Data:
┏━━
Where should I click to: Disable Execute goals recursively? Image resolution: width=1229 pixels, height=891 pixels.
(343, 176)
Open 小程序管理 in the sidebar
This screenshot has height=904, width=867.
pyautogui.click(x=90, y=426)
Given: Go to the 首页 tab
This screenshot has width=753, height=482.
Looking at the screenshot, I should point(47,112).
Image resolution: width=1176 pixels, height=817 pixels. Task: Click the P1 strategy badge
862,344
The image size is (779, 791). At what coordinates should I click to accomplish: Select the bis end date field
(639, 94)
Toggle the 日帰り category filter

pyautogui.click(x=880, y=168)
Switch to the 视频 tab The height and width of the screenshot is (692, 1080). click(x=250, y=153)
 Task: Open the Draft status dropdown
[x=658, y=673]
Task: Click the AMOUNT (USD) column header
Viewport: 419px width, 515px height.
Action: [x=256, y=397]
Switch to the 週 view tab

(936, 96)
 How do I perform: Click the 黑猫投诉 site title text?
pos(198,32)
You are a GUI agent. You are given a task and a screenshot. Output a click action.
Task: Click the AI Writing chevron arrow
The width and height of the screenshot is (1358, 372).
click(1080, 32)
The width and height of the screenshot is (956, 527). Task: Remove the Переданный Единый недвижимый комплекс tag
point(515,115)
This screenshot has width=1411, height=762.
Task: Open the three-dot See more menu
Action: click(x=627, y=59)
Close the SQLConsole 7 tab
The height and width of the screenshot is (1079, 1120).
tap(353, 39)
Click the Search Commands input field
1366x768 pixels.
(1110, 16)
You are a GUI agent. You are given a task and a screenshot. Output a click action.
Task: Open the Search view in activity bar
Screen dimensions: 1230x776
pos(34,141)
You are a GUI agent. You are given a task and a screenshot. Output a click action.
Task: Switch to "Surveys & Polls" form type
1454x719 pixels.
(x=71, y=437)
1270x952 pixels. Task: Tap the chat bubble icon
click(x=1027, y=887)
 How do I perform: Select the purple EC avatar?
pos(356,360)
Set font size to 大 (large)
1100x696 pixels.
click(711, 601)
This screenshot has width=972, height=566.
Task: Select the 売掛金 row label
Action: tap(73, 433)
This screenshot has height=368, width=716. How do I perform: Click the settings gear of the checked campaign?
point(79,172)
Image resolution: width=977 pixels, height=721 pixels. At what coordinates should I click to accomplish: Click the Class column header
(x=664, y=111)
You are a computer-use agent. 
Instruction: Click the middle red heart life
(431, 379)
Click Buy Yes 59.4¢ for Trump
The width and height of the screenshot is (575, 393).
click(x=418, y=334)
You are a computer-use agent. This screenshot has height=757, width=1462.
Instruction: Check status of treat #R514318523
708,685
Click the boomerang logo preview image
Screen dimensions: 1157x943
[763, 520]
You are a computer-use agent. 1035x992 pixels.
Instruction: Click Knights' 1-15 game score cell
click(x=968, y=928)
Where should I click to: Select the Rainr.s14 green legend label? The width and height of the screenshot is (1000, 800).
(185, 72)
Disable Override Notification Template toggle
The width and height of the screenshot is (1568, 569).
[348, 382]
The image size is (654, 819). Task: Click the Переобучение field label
┗━━
The lines in the records above that include the word "computer" must be copied out.

Task solution:
You are a computer-use agent. 
You are a computer-use agent. This screenshot has height=757, width=1462.
You are a computer-use agent. 1035x992 pixels.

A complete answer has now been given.